## RAW DATA
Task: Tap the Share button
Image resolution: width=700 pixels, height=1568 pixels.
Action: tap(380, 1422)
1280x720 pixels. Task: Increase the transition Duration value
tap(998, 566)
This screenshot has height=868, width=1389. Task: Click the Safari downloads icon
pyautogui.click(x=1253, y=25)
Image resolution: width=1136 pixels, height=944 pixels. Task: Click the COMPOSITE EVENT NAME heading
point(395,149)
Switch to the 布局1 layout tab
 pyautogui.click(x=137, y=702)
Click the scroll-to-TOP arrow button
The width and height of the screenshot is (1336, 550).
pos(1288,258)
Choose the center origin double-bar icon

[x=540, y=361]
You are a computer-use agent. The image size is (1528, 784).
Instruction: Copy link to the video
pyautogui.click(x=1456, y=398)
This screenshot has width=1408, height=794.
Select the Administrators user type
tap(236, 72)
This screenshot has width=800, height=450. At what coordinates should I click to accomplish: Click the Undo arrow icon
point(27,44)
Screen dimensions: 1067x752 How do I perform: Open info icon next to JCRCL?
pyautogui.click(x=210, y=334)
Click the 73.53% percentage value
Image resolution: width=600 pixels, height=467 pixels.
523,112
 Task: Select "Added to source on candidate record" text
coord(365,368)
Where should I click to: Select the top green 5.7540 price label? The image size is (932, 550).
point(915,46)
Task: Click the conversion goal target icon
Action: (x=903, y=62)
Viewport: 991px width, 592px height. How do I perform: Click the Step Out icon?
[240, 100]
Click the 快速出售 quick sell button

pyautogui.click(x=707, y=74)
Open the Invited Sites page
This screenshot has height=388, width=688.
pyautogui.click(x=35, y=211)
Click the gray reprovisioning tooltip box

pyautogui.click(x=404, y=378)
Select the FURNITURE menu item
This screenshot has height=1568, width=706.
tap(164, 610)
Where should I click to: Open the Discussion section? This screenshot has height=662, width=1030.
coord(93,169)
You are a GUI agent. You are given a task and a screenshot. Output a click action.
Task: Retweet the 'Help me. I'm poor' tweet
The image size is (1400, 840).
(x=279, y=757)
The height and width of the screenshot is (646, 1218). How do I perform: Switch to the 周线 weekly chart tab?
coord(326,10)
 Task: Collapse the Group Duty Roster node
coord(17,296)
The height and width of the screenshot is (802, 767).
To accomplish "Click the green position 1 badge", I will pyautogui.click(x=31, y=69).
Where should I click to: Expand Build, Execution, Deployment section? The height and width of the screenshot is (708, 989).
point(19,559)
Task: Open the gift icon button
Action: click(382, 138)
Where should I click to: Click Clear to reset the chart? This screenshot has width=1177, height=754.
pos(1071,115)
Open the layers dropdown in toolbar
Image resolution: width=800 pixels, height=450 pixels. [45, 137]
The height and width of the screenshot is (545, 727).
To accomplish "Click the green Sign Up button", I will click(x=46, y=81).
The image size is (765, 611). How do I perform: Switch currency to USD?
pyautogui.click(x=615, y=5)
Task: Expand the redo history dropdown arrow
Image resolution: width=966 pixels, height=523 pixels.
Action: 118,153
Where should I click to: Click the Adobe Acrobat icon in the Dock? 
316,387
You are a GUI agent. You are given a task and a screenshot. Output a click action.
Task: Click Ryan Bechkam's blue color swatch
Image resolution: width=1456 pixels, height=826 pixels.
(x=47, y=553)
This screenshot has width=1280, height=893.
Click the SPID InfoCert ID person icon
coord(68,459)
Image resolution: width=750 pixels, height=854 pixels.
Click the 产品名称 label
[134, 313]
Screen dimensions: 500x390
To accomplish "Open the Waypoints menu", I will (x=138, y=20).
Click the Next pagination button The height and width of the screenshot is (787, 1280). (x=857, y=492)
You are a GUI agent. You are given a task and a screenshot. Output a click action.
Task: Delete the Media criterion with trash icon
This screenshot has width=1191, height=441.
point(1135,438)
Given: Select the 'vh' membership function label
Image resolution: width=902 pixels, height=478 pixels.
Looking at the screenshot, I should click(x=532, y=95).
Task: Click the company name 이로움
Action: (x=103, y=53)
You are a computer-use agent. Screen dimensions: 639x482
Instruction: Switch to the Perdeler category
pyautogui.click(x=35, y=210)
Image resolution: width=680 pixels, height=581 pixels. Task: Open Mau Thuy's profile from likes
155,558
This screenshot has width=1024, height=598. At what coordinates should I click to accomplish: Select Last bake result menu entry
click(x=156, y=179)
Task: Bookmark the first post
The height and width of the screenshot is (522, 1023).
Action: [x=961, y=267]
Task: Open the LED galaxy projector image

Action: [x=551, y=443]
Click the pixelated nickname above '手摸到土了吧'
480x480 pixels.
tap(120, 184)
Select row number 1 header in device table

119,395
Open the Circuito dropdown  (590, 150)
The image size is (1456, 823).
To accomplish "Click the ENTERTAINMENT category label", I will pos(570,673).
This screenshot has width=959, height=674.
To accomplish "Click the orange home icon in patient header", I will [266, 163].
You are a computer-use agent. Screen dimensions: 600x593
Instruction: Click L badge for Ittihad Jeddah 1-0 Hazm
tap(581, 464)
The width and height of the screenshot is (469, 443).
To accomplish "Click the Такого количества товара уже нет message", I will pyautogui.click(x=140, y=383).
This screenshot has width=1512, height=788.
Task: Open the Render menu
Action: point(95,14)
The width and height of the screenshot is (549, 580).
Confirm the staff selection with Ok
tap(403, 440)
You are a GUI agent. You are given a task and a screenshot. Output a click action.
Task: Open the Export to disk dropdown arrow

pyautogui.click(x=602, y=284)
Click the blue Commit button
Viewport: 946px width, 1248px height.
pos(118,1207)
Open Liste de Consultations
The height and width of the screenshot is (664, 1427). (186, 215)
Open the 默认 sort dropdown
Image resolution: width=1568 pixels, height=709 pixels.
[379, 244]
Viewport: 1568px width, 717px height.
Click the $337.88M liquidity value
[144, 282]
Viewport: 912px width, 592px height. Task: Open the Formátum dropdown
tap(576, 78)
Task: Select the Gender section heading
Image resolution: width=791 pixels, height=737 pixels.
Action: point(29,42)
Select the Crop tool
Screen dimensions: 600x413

## WORK REQUEST
Starting at the first line and ending at the last, retype the entries above.

## SOLVED EXERCISE
Task: Tap the Share button
Image resolution: width=700 pixels, height=1568 pixels.
Action: tap(380, 1422)
1280x720 pixels. Task: Increase the transition Duration value
tap(998, 566)
This screenshot has height=868, width=1389. Task: Click the Safari downloads icon
pyautogui.click(x=1253, y=25)
Image resolution: width=1136 pixels, height=944 pixels. Task: Click the COMPOSITE EVENT NAME heading
point(395,149)
Switch to the 布局1 layout tab
 pyautogui.click(x=137, y=702)
Click the scroll-to-TOP arrow button
The width and height of the screenshot is (1336, 550).
pos(1288,258)
Choose the center origin double-bar icon

[x=540, y=361]
You are a computer-use agent. The image size is (1528, 784).
Instruction: Copy link to the video
pyautogui.click(x=1456, y=398)
This screenshot has width=1408, height=794.
Select the Administrators user type
tap(236, 72)
This screenshot has width=800, height=450. At what coordinates should I click to accomplish: Click the Undo arrow icon
point(27,44)
Screen dimensions: 1067x752 How do I perform: Open info icon next to JCRCL?
pyautogui.click(x=210, y=334)
Click the 73.53% percentage value
Image resolution: width=600 pixels, height=467 pixels.
523,112
 Task: Select "Added to source on candidate record" text
coord(365,368)
Where should I click to: Select the top green 5.7540 price label? The image size is (932, 550).
point(915,46)
Task: Click the conversion goal target icon
Action: (x=903, y=62)
Viewport: 991px width, 592px height. How do I perform: Click the Step Out icon?
[240, 100]
Click the 快速出售 quick sell button

pyautogui.click(x=707, y=74)
Open the Invited Sites page
This screenshot has height=388, width=688.
pyautogui.click(x=35, y=211)
Click the gray reprovisioning tooltip box

pyautogui.click(x=404, y=378)
Select the FURNITURE menu item
This screenshot has height=1568, width=706.
tap(164, 610)
Where should I click to: Open the Discussion section? This screenshot has height=662, width=1030.
coord(93,169)
You are a GUI agent. You are given a task and a screenshot. Output a click action.
Task: Retweet the 'Help me. I'm poor' tweet
The image size is (1400, 840).
(x=279, y=757)
The height and width of the screenshot is (646, 1218). How do I perform: Switch to the 周线 weekly chart tab?
coord(326,10)
 Task: Collapse the Group Duty Roster node
coord(17,296)
The height and width of the screenshot is (802, 767).
To accomplish "Click the green position 1 badge", I will pyautogui.click(x=31, y=69).
Where should I click to: Expand Build, Execution, Deployment section? The height and width of the screenshot is (708, 989).
point(19,559)
Task: Open the gift icon button
Action: click(382, 138)
Where should I click to: Click Clear to reset the chart? This screenshot has width=1177, height=754.
pos(1071,115)
Open the layers dropdown in toolbar
Image resolution: width=800 pixels, height=450 pixels. [45, 137]
The height and width of the screenshot is (545, 727).
To accomplish "Click the green Sign Up button", I will click(x=46, y=81).
The image size is (765, 611). How do I perform: Switch currency to USD?
pyautogui.click(x=615, y=5)
Task: Expand the redo history dropdown arrow
Image resolution: width=966 pixels, height=523 pixels.
Action: 118,153
Where should I click to: Click the Adobe Acrobat icon in the Dock? 
316,387
You are a GUI agent. You are given a task and a screenshot. Output a click action.
Task: Click Ryan Bechkam's blue color swatch
Image resolution: width=1456 pixels, height=826 pixels.
(x=47, y=553)
This screenshot has width=1280, height=893.
Click the SPID InfoCert ID person icon
coord(68,459)
Image resolution: width=750 pixels, height=854 pixels.
Click the 产品名称 label
[134, 313]
Screen dimensions: 500x390
To accomplish "Open the Waypoints menu", I will (x=138, y=20).
Click the Next pagination button The height and width of the screenshot is (787, 1280). (x=857, y=492)
You are a GUI agent. You are given a task and a screenshot. Output a click action.
Task: Delete the Media criterion with trash icon
This screenshot has width=1191, height=441.
point(1135,438)
Given: Select the 'vh' membership function label
Image resolution: width=902 pixels, height=478 pixels.
Looking at the screenshot, I should click(x=532, y=95).
Task: Click the company name 이로움
Action: (x=103, y=53)
You are a computer-use agent. Screen dimensions: 639x482
Instruction: Switch to the Perdeler category
pyautogui.click(x=35, y=210)
Image resolution: width=680 pixels, height=581 pixels. Task: Open Mau Thuy's profile from likes
155,558
This screenshot has width=1024, height=598. At what coordinates should I click to accomplish: Select Last bake result menu entry
click(x=156, y=179)
Task: Bookmark the first post
The height and width of the screenshot is (522, 1023).
Action: [x=961, y=267]
Task: Open the LED galaxy projector image

Action: [x=551, y=443]
Click the pixelated nickname above '手摸到土了吧'
480x480 pixels.
tap(120, 184)
Select row number 1 header in device table

119,395
Open the Circuito dropdown  (590, 150)
The image size is (1456, 823).
To accomplish "Click the ENTERTAINMENT category label", I will pos(570,673).
This screenshot has width=959, height=674.
To accomplish "Click the orange home icon in patient header", I will [266, 163].
You are a computer-use agent. Screen dimensions: 600x593
Instruction: Click L badge for Ittihad Jeddah 1-0 Hazm
tap(581, 464)
The width and height of the screenshot is (469, 443).
To accomplish "Click the Такого количества товара уже нет message", I will pyautogui.click(x=140, y=383).
This screenshot has width=1512, height=788.
Task: Open the Render menu
Action: point(95,14)
The width and height of the screenshot is (549, 580).
Confirm the staff selection with Ok
tap(403, 440)
You are a GUI agent. You are given a task and a screenshot. Output a click action.
Task: Open the Export to disk dropdown arrow

pyautogui.click(x=602, y=284)
Click the blue Commit button
Viewport: 946px width, 1248px height.
pos(118,1207)
Open Liste de Consultations
The height and width of the screenshot is (664, 1427). (186, 215)
Open the 默认 sort dropdown
Image resolution: width=1568 pixels, height=709 pixels.
[379, 244]
Viewport: 1568px width, 717px height.
Click the $337.88M liquidity value
[144, 282]
Viewport: 912px width, 592px height. Task: Open the Formátum dropdown
tap(576, 78)
Task: Select the Gender section heading
Image resolution: width=791 pixels, height=737 pixels.
Action: point(29,42)
Select the Crop tool
Screen dimensions: 600x413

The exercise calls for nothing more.